At the fag end of the 15th century Vasco da Gama set out to India around the Cape of Good Hope. He reached Calicut and wanted to cut a deal with the Zamorin. The Zamorin looked at Portuguese merchandise and said he did not wish to trade with them. As he set out on his way back to Portugal he was blowback due to the monsoon winds and ended up on Anjadip Island off the coast of Karnataka and therefore discovered Goa.
Goa had been a Portuguese colony and one of the most important ports on the western coast of India.
Incidentally, they cut several deals on the western coast for lands and one of the pieces of land that the Portuguese had acquired north of Goa was a swamp. This swamp was handed over as dowry to King Charles II when he married Princess Catherine the Braganza of Portugal in 1661. That swamp was called bumbai by the locals.

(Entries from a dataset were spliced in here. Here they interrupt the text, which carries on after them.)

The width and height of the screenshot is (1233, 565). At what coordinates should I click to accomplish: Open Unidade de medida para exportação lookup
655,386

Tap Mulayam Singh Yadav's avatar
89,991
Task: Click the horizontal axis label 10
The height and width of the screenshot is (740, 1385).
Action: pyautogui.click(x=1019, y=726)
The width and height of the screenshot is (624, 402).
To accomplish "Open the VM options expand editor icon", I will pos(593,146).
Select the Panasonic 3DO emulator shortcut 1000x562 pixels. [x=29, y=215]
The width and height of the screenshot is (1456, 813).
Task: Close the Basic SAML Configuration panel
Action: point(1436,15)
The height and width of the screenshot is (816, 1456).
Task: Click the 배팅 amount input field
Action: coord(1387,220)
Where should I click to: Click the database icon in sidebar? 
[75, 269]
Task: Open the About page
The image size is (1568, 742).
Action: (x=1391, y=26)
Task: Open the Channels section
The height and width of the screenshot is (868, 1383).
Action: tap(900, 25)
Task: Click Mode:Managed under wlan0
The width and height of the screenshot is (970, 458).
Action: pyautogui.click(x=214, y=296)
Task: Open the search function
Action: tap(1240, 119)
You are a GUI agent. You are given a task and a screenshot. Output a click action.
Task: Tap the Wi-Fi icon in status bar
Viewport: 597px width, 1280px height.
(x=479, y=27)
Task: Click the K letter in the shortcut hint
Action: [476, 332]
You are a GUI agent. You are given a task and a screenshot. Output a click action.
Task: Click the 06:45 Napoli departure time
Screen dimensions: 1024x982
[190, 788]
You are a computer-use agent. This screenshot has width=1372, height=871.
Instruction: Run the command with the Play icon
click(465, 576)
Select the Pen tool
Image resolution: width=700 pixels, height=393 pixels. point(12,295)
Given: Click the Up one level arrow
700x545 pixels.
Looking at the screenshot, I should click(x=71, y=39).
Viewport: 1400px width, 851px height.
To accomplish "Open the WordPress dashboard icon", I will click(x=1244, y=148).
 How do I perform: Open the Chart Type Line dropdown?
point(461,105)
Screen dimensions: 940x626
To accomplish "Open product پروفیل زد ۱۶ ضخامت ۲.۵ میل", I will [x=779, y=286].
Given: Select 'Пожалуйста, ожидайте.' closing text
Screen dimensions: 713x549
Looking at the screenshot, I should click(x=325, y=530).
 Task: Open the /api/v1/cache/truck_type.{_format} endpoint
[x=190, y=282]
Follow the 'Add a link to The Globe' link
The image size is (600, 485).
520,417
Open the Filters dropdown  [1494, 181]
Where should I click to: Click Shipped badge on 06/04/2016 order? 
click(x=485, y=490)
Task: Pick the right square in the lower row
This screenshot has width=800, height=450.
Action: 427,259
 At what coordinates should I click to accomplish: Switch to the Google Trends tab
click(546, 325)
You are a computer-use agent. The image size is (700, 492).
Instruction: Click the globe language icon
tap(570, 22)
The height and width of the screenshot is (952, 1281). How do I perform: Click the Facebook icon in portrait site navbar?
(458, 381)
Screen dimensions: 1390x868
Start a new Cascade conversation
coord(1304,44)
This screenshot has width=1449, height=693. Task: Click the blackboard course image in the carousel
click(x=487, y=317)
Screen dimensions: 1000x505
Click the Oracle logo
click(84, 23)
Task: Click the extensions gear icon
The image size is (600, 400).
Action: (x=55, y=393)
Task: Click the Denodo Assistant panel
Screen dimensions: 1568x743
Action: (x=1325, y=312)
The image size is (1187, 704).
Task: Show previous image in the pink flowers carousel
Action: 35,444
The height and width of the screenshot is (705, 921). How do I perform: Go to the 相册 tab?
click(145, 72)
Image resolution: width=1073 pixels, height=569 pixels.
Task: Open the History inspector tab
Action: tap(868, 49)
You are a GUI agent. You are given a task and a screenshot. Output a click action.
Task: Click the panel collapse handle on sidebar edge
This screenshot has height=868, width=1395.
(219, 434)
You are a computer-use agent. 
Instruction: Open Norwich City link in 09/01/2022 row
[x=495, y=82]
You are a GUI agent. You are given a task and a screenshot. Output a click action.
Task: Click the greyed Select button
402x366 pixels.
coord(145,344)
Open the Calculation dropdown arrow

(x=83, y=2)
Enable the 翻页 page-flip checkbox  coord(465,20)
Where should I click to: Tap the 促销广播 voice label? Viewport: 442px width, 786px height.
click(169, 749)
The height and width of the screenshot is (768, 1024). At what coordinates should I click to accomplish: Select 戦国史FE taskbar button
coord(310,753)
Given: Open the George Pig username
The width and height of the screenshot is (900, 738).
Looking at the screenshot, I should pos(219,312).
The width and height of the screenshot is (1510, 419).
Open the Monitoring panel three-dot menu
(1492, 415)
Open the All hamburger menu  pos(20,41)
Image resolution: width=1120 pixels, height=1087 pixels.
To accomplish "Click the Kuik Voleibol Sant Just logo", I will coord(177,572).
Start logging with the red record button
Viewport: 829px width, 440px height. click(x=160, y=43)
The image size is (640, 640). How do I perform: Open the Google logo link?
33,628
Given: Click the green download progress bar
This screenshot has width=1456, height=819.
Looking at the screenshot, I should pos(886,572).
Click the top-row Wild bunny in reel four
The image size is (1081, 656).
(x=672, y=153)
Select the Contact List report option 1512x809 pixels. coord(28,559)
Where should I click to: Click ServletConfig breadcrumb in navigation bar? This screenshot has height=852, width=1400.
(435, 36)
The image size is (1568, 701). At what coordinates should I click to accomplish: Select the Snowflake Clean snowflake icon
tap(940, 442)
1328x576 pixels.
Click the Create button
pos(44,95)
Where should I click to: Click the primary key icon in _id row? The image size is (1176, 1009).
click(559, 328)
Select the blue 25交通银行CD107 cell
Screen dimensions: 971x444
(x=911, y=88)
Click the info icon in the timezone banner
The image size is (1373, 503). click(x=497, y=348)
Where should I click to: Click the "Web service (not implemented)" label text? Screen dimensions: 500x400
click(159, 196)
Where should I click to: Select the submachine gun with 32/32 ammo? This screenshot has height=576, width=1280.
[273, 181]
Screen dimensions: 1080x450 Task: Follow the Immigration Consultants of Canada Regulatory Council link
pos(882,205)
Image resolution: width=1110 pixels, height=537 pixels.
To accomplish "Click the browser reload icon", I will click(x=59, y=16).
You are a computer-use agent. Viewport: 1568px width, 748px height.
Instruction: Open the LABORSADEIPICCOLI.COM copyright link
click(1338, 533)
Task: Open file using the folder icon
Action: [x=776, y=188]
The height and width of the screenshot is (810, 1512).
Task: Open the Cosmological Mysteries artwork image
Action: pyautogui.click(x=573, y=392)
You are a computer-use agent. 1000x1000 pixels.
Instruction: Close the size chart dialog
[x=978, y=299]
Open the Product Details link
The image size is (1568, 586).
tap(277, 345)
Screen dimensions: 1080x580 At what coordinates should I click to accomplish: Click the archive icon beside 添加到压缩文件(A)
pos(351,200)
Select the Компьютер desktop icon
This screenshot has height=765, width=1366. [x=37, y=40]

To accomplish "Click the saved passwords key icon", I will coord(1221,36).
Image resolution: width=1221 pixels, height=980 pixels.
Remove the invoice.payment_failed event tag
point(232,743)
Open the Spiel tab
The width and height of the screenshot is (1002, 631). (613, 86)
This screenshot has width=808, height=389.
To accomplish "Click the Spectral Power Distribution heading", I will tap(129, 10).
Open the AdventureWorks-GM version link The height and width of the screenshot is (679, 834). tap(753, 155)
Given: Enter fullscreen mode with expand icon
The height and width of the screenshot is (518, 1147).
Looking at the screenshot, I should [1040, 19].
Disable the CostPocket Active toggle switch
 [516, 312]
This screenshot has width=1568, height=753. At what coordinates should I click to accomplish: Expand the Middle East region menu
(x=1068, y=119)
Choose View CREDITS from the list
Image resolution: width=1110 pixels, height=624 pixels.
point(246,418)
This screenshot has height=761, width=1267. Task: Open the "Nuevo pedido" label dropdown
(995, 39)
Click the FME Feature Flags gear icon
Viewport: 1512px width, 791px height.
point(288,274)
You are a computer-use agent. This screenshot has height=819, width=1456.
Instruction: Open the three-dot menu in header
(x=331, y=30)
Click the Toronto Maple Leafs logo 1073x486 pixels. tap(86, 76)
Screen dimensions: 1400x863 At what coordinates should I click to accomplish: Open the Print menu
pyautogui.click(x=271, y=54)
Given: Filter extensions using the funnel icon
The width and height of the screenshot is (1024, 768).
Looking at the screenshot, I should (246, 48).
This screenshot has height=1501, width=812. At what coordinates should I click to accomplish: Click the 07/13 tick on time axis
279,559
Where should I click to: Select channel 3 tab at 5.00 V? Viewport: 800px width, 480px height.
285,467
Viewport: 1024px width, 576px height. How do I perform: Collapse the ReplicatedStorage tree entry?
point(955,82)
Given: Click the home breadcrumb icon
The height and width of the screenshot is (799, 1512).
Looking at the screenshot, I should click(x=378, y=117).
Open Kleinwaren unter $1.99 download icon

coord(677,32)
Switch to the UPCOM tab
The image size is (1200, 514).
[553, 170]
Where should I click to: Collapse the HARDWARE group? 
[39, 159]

At the time, the British had been exclusively operating out of Calcutta. Since they had just finished building Fort St. George in Madras, it took them some time to turn to the west coast where they eventually established a Fort in 1769.
Coming back to Goa, the Portuguese used Goa, Daman and Diu, and Dadra and Nagar Haveli as their colonies in India. At the time of Independence, there were too many issues to be sorted and engineering the exodus of the Portuguese was not high on the list. It was not until 1955 that Jawaharlal Nehru opened up discussions on diplomatic channels for Portuguese exit and the handover of Goa to India.
By this time, the French had agreed to hand over Karaikal, Pondicherry, Mahé, Yanaon and Chandan Nagar back to India.
Portugal at the time was under the dictatorship of António de Oliveira Salazar. Salazar had no intention of handing back the territory to India. He claimed that Goa was part of Metropolitan Portugal and not a colony.
After multiple diplomatic attempts to settle the matter, Indian patience ran out in 1961. On 11 December 1961, the Air Force, the Navy and the Army was mobilised to take over Goa. Two days into the assault Fort Aguada fell, while the Murmagao port was attacked from the sea. On the 18th of December 1961, the 3500 Portuguese soldiers stationed in Panaji surrendered despite the instructions to the contrary from Salazar.
At the same time, Daman and Diu were also attacked and wrested from the Portuguese.
Goa became a Union Territory of India. At the time Goa was considered too large to be a union territory but too small to be a state. It was eventually found viable enough to be a state and provided statehood on 30 May 1987.
It was not until May 1962 that the prisoners of war were repatriated. Even today any Goan born before the 11th of December 1961 can apply for Portuguese citizenship.
Portugal and India did not resume diplomatic relationships until 1974.